The data:
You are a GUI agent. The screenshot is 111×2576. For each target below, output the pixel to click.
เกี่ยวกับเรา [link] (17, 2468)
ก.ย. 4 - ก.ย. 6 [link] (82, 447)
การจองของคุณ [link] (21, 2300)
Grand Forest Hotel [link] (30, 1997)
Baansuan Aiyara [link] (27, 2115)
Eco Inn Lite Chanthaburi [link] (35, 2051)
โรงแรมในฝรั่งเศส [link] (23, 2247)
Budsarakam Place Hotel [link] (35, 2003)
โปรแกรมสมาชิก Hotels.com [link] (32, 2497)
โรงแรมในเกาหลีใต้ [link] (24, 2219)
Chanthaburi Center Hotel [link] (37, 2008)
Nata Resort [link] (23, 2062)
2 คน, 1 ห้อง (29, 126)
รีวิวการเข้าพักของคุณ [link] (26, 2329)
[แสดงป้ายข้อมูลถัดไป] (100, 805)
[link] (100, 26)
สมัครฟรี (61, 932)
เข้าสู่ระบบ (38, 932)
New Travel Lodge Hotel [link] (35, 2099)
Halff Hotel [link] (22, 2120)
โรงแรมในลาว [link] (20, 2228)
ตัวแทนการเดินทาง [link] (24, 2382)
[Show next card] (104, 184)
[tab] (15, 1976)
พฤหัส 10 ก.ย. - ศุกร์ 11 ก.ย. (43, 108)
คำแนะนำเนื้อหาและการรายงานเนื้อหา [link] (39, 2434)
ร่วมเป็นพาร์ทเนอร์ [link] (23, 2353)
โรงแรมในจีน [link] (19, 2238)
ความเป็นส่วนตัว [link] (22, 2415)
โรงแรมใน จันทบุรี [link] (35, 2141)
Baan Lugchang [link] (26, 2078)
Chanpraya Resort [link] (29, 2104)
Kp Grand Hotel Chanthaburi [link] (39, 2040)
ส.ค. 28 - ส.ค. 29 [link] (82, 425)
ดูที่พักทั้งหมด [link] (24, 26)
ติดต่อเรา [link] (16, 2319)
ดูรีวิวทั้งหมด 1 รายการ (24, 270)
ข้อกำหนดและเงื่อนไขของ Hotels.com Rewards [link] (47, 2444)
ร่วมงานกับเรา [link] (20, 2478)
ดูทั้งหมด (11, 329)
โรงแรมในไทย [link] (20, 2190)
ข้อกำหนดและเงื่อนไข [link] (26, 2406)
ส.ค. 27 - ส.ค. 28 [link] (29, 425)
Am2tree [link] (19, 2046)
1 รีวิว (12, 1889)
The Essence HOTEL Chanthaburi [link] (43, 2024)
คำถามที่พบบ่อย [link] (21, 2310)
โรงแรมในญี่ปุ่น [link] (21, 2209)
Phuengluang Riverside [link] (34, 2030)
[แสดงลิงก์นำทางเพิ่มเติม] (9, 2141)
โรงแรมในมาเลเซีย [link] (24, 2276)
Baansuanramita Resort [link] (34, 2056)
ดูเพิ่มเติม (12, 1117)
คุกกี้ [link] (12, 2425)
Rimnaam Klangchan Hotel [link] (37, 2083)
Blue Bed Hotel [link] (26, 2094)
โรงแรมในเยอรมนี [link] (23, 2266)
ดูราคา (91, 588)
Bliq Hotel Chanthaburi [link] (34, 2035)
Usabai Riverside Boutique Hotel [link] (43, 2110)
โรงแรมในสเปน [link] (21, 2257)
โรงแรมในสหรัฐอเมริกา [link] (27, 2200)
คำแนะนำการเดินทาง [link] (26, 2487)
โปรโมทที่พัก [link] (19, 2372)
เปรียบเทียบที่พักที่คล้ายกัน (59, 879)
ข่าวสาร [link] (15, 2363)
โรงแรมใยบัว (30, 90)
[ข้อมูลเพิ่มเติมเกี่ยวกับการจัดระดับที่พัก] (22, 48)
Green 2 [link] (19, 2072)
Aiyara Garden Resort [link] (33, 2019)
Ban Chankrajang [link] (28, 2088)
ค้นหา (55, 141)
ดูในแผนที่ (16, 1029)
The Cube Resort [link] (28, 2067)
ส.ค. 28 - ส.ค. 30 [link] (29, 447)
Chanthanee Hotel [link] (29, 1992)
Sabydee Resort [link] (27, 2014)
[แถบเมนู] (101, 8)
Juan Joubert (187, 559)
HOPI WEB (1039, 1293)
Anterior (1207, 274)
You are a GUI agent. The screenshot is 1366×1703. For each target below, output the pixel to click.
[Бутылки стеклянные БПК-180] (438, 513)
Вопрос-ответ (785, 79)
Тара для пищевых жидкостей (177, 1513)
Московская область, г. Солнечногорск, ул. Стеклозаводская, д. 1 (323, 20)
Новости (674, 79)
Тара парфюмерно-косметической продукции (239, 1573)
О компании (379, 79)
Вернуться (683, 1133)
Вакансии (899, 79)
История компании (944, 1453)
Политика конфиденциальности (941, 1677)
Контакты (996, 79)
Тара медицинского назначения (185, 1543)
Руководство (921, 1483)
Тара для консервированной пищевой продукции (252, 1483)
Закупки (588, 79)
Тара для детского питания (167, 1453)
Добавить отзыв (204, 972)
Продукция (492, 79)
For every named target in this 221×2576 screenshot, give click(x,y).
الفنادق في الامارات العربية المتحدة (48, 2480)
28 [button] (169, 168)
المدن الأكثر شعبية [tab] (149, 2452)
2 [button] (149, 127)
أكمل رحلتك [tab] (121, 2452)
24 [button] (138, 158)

Problem statement: What lines of the material above hold the string "click"? Please copy them.

Your solution:
You are a GUI agent. The screenshot is 111×2576. For each target below, output the pixel to click.
You are a GUI agent. The screenshot is 1366×1703. For each target below, output the pixel to click.
For every named target in this 221×2576 screenshot, give click(x,y).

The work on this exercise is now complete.